On March 12, the same day that Zollitsch met Benedict to discuss the scandal, a German daily revealed that in 1980, when Cardinal Joseph Ratzinger was archbishop of Munich, he gave permission for Fr. Peter Hullinger, who had been accused of sexually abusing minors in Essen in northwest Germany, to be rehoused in the Munich archdiocese for therapy. (See accompanying story on Page 7.) The vicar general, Gerhard Gruber, moved Hullinger to a parish “as, except for one hour’s therapy, we didn’t want him to have nothing to do all day.” Hullinger later again abused minors -- but that was after Ratzinger had left Munich for Rome in 1982. Even after having been convicted in a German court, Hullinger continued working with children and young people and was not suspended until the story came to light this March. Fr. Joseph Obermeier, priest of the Munich Cathedral and head of the archdiocese’s pastoral department responsible for Hullinger, has since handed in his resignation.

That brings us to Austria. When they met for their plenary in the first week of March, the president of the Austrian bishops’ conference, Cardinal Christoph Schönborn, recalled that in 1995, the Austrian church went through the Groër affair, when the then-archbishop of Vienna, Cardinal Hans Hermann Groër, stepped down after being accused of sexually abusing a minor. A year later the first ombudsman for church abuse victims was appointed in the Vienna archdiocese and the other Austrian dioceses have since followed Vienna’s example.
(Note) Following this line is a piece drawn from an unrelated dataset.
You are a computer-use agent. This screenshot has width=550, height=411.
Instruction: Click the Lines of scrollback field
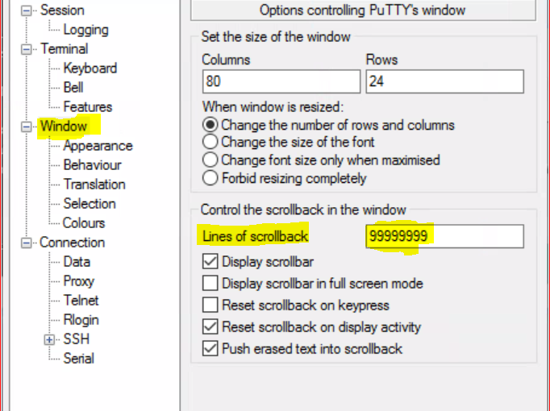(x=444, y=236)
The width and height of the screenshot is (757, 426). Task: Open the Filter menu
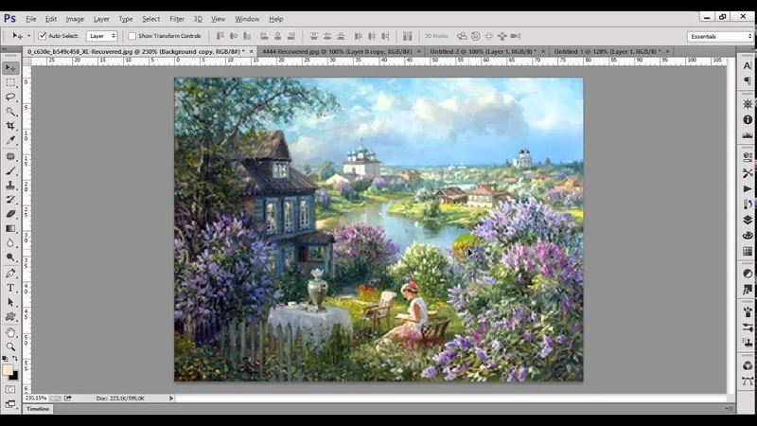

However, on March 8 of this year, the archabbot of St. Peter’s in Salzburg, one of the oldest Benedictine abbeys in the world, resigned after admitting that he had abused a 12-year-old boy 40 years ago, and victims in Austria began to come forward.

On March 11, Schönborn first used the word “abuse tsunami” to describe the crisis sweeping over the German-speaking countries. The number of victims is thought to be approaching 400, at least 12 religious orders are involved, and seven high-ranking churchmen in Germany and one in Austria have resigned. Rumours that thousands are leaving the church abound. (German and Austrian Catholics have to pay compulsory church tax, which is the equivalent of 8 percent of income tax in Germany and a little over 1 percent in Austria. If they fail to do so the church can and does sue them. But they can “sign out” at their local municipal authority, which means they no longer have to pay tax but from then on they can no longer receive the sacraments or have a Catholic burial.)

Meanwhile, the abuse crisis reached Switzerland in mid-March, where 60 suspected cases committed over the past 15 years have come to light. The Swiss bishops’ conference is looking into them. As in Germany and Austria, suspects do not have to be reported to the prosecuting authorities in Switzerland.

There is a little light at the end of the tunnel, however. The Bavarian bishops’ conference decided at its plenary in March that from now on abuse suspects should be reported to the police immediately. Roundtable talks between the church, politicians and all groups in society concerned are to be held in both Germany and Austria within the next few weeks. Whether abuse victims’ associations will be included in the talks still remains open, however. The Jesuit order and the German bishops are still reluctant to discuss compensation, but Schönborn has suggested that the perpetrators should pay. As a large proportion are religious and have taken a vow of poverty, this would involve the religious orders.

The general mood among Catholics in Central Europe is one of gloom. They are particularly disappointed that the pope did not even mention the German crisis in his letter about the crisis in Ireland. To many of them it seems that the walls of their church as an institution are crumbling.

[Christa Pongratz-Lippitt is correspondent in Vienna, Austria, for the London-based Catholic newspaper The Tablet.]